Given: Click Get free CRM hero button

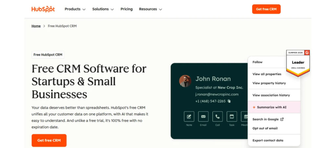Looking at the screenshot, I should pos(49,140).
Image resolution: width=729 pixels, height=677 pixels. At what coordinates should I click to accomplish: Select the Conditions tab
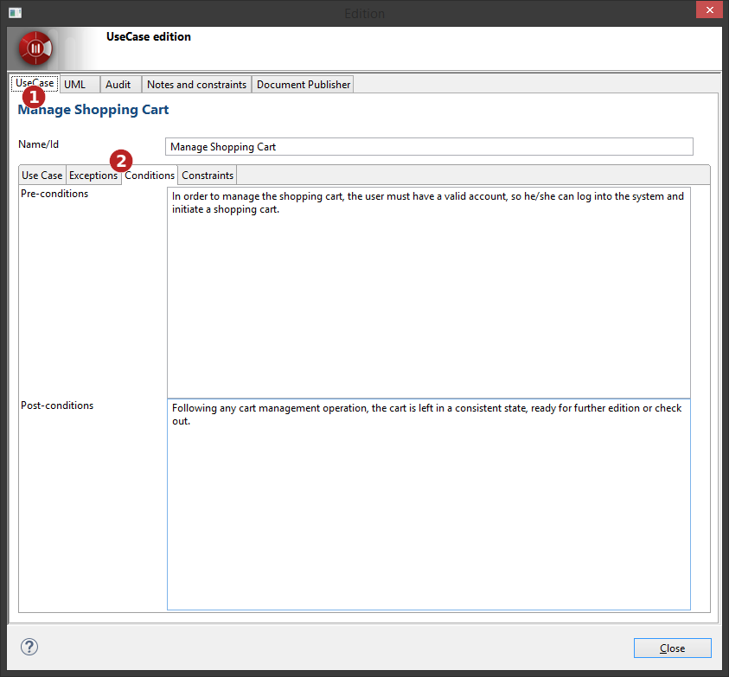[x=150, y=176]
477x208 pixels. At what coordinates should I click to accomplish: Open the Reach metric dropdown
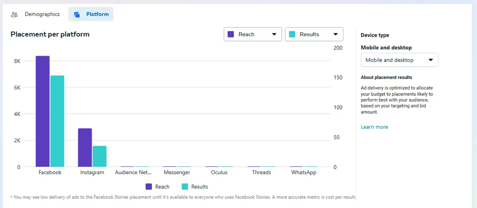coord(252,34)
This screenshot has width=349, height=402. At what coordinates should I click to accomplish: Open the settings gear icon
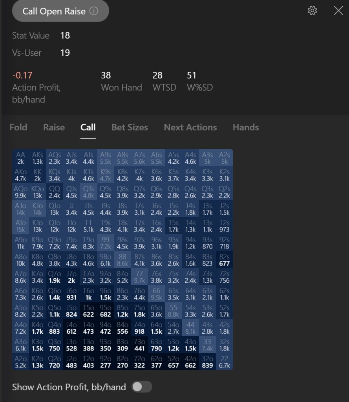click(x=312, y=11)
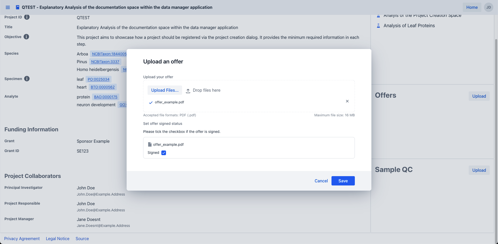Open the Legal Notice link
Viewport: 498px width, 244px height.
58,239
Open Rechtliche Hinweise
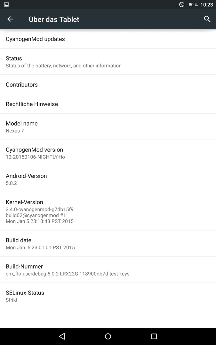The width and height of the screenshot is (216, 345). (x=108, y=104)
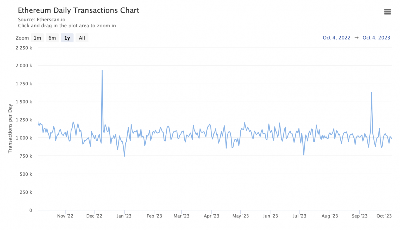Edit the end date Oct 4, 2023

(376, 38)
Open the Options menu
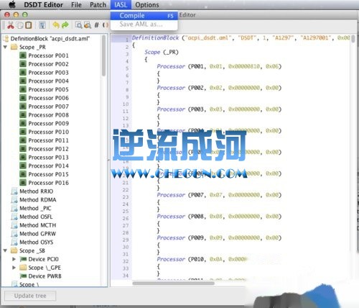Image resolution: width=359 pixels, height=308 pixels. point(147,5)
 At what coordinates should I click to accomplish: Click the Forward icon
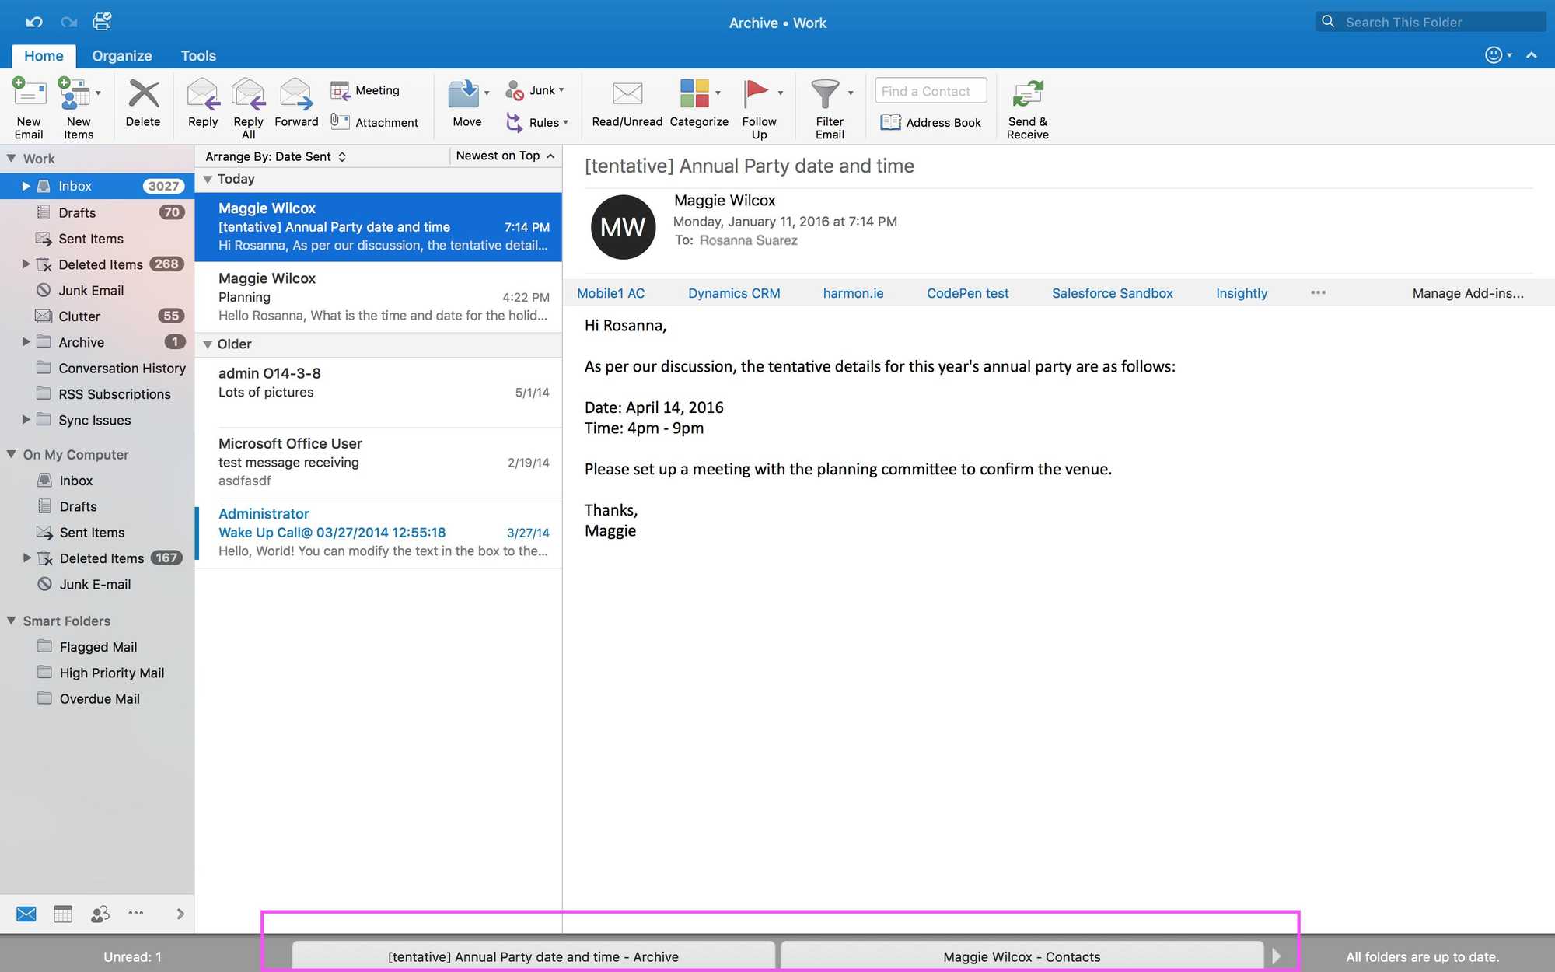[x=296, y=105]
::::::::
Given task
Rewrite all the items above, putting "Which point should I click to complete" in place of every "At what coordinates should I click to accomplish" and keeping everything else the same. Leave out the pictures.

Full output
Given: Click Get free CRM hero button

Looking at the screenshot, I should pos(49,140).
Image resolution: width=729 pixels, height=677 pixels. Which point should I click to complete: Select the Conditions tab
[x=150, y=176]
477x208 pixels. Which point should I click to complete: Open the Reach metric dropdown
coord(252,34)
This screenshot has width=349, height=402. Which point should I click to complete: Open the settings gear icon
click(x=312, y=11)
Open the Legal Notice link
Viewport: 498px width, 244px height.
58,239
Open Rechtliche Hinweise
The width and height of the screenshot is (216, 345). (x=108, y=104)
Edit the end date Oct 4, 2023

(376, 38)
Open the Options menu
Image resolution: width=359 pixels, height=308 pixels. point(147,5)
 Which point should I click to complete: Click the Forward icon
[x=296, y=105]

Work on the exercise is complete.